Evidence of Term-Structure Differences among Folksonomies and Controlled Indexing Languages

Benjamin Good and Joseph Tennis

ASIS&T 2008 Annual Meeting (AM08 2008)
Columbus, Ohio, October 24-29, 2008


With the advent of Internet-based technologies for information organization, many groups have constructed their own indexing languages. Biologists, Library and Information Science practitioners, and now social taggers have worked together to create large and sometimes complex indexing languages. Two questions surface: (1) what are the measurable characteristics of these indexing languages, and (2) do measurements of these indexing languages speciate along these characteristics? This poster presents data from this exploratory work.

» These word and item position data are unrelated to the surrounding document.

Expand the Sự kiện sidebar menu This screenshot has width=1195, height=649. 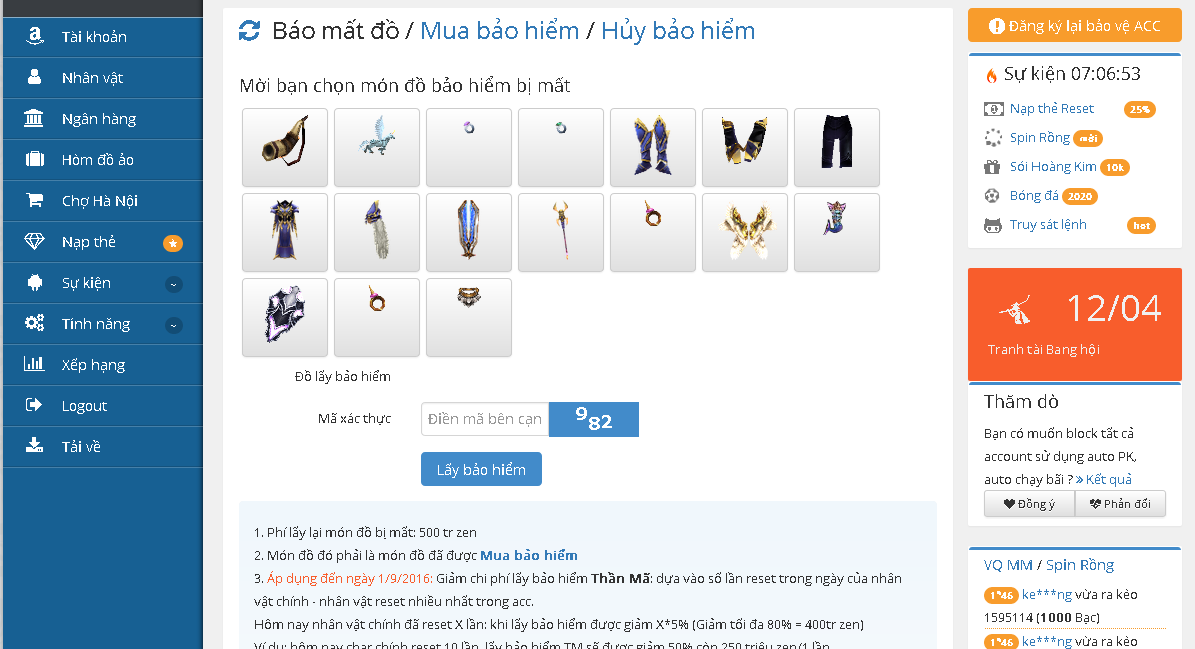pyautogui.click(x=174, y=284)
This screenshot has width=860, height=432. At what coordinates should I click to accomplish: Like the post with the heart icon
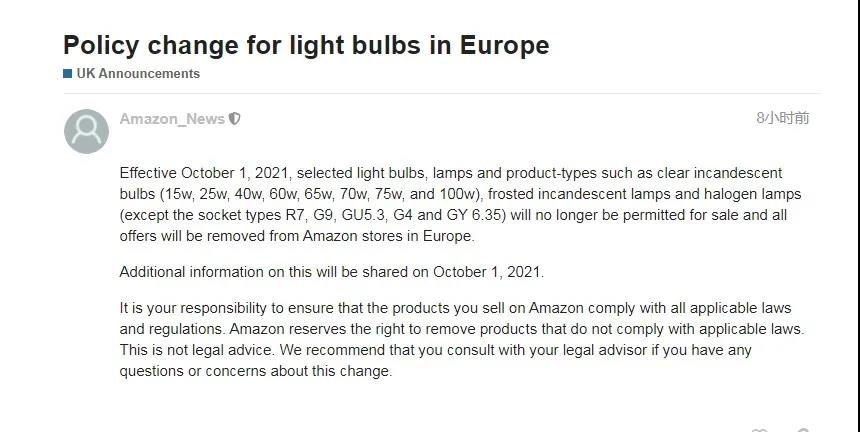(x=759, y=430)
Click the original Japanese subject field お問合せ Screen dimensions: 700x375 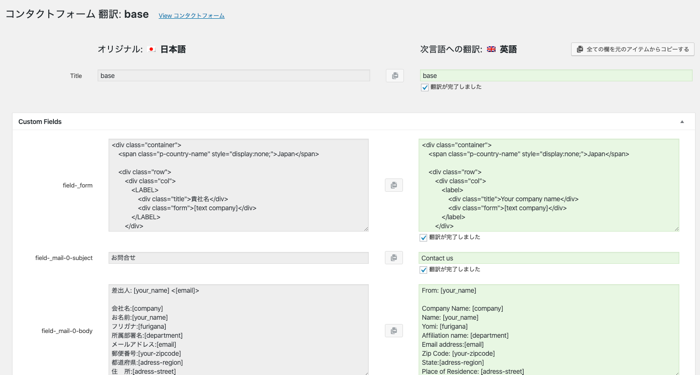(x=238, y=258)
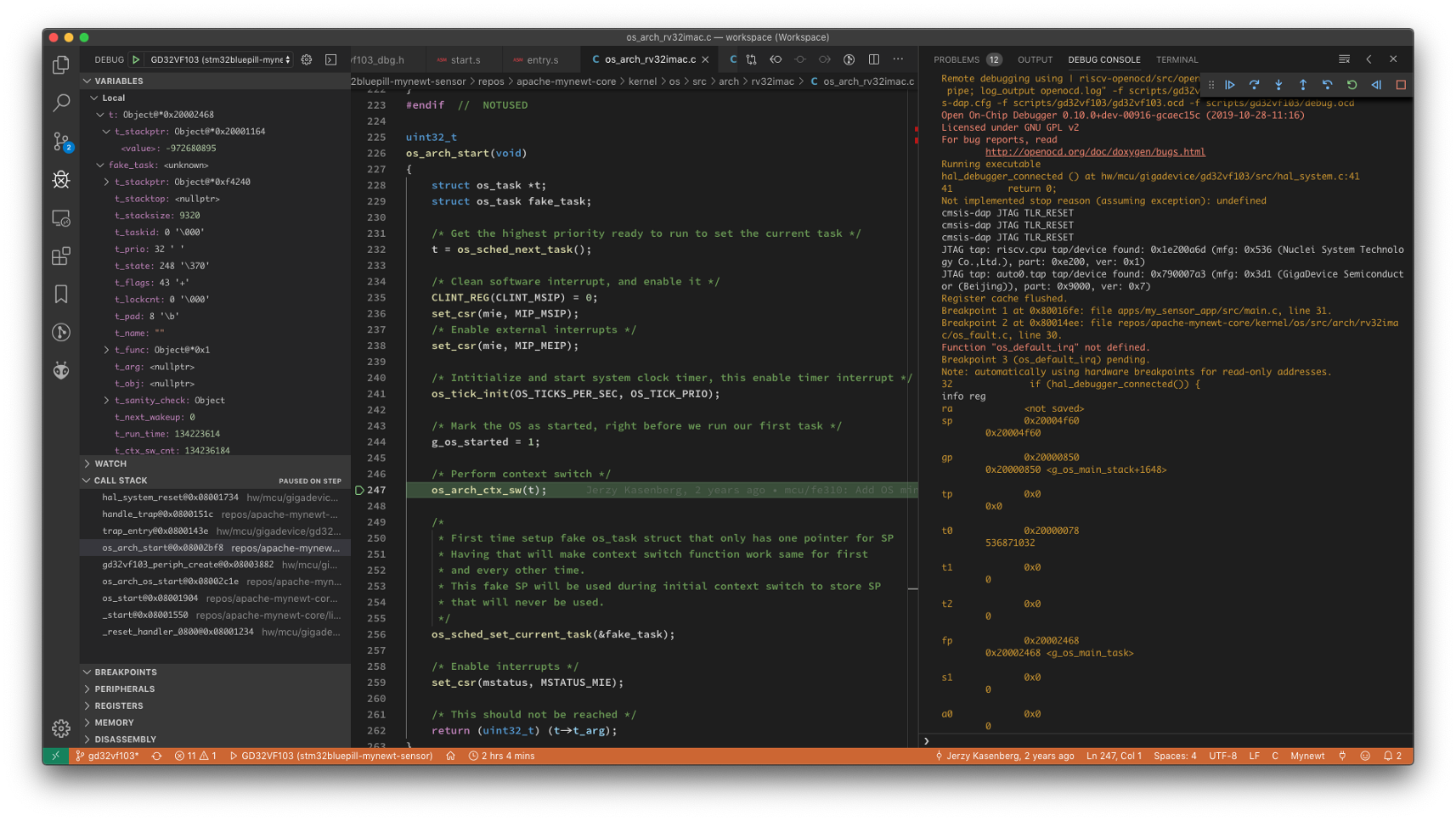Switch to the TERMINAL panel tab
This screenshot has width=1456, height=821.
tap(1177, 59)
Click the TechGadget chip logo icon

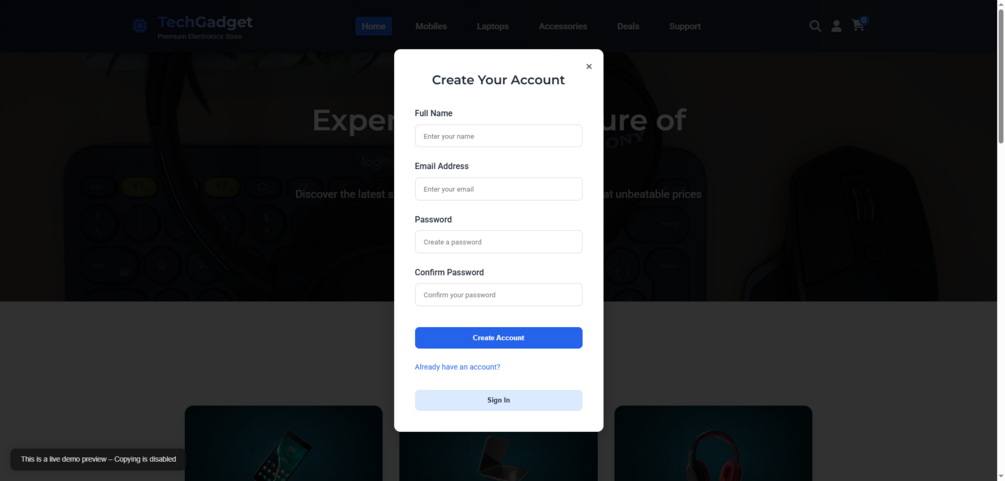(x=140, y=26)
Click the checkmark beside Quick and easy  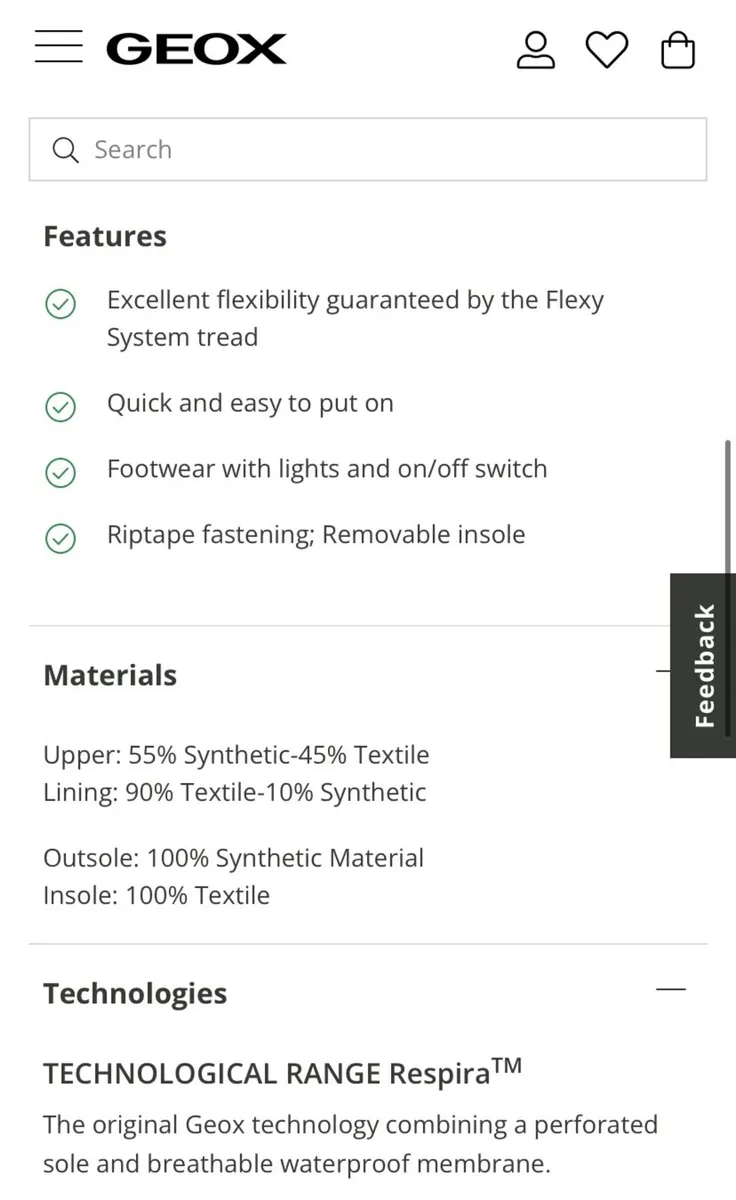(x=61, y=406)
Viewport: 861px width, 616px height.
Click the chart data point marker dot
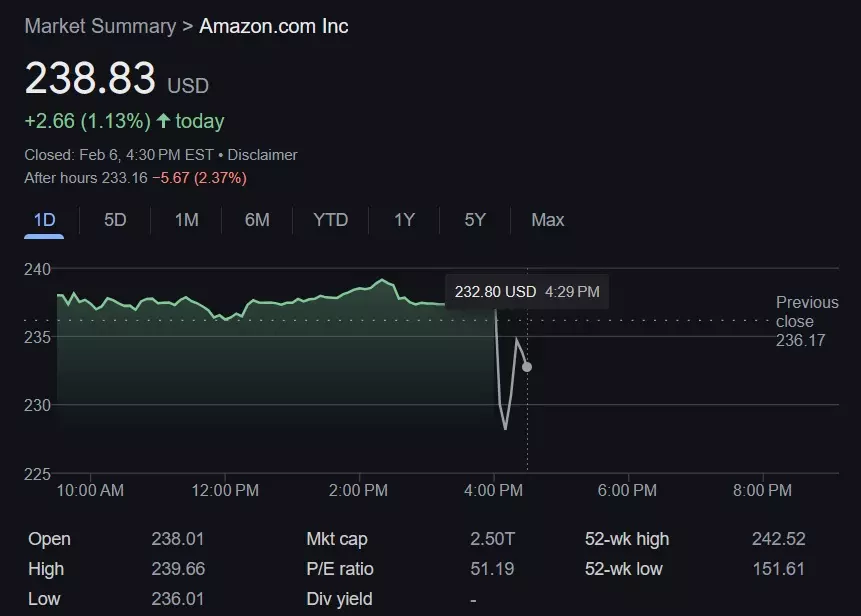527,367
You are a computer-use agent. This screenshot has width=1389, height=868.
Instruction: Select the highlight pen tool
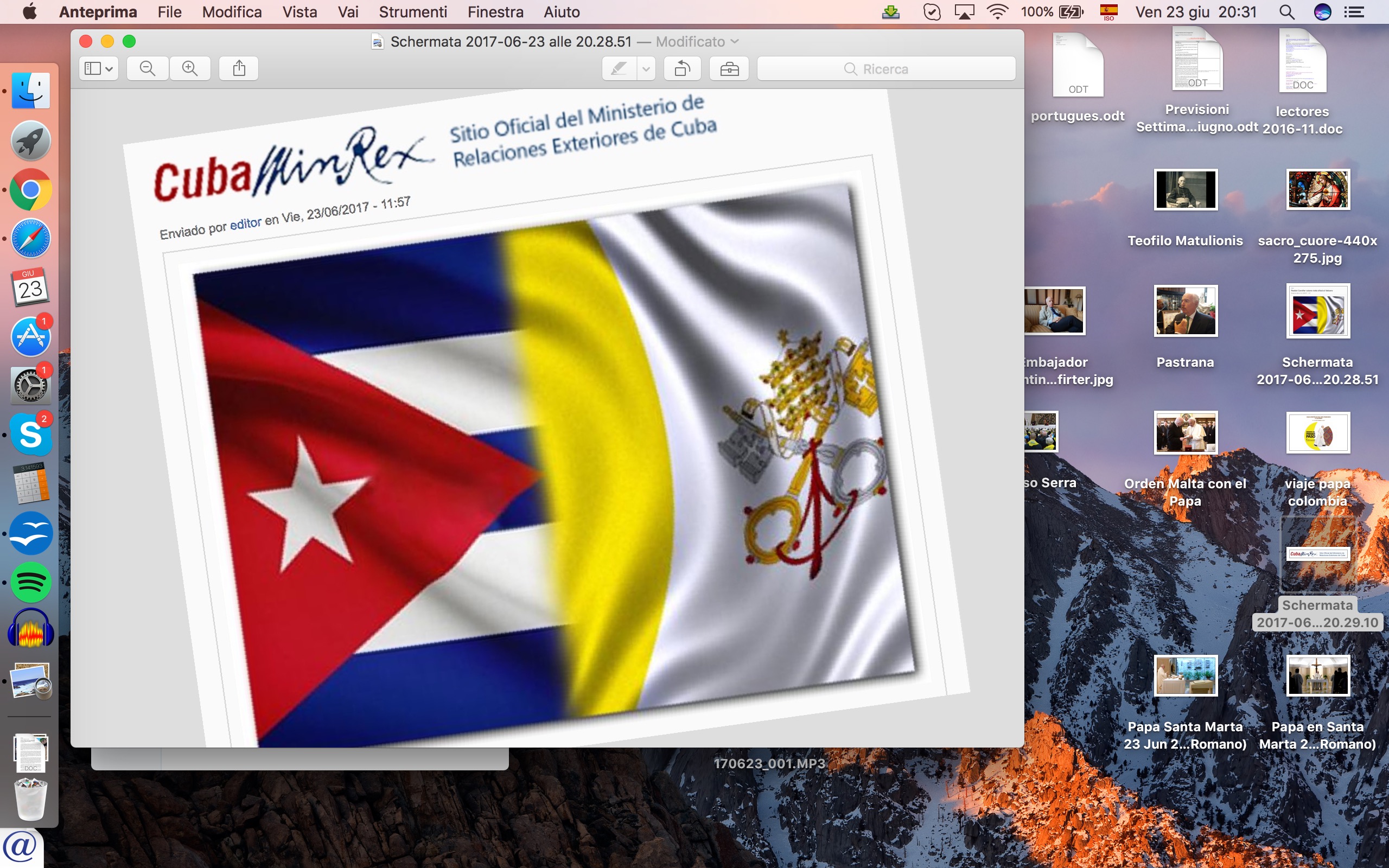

A number of theoretical works have compared folksonomies to controlled indexing language. However, little empirical work has looked at the anatomy of these languages and compared their similarities and differences.

Working primarily in the semantic Web environment, we harvested 25 indexing languages, normalized the languages, and performed statistical tests (comparative counts on seven variables, creating radar graphs, and cluster analysis on those variables). Examining the radar graphs of the normalized indexing languages we can see that the different groups of indexing languages investigated here display particular shapes that correspond to varying extents to the kinds of systems they arose from. For example, we observe distinct shapes for folksonomies and for subsets of the controlled languages. Interestingly, though maintaining the basics of the folksonomy shape, the Connotea folksonomy appears much more similar to the controlled vocabularies then the other folksonomies do.

The clusters formed from the seven selected variables and the 25 normalized indexing languages indicate also, as expected, that the folksonomies form a separate group from the controlled indexing languages. In addition, they show that two distinct subsets exist within the group of controlled languages.

The primary contribution of this work is the development of a framework for the empirical comparison of the terms from different indexing languages.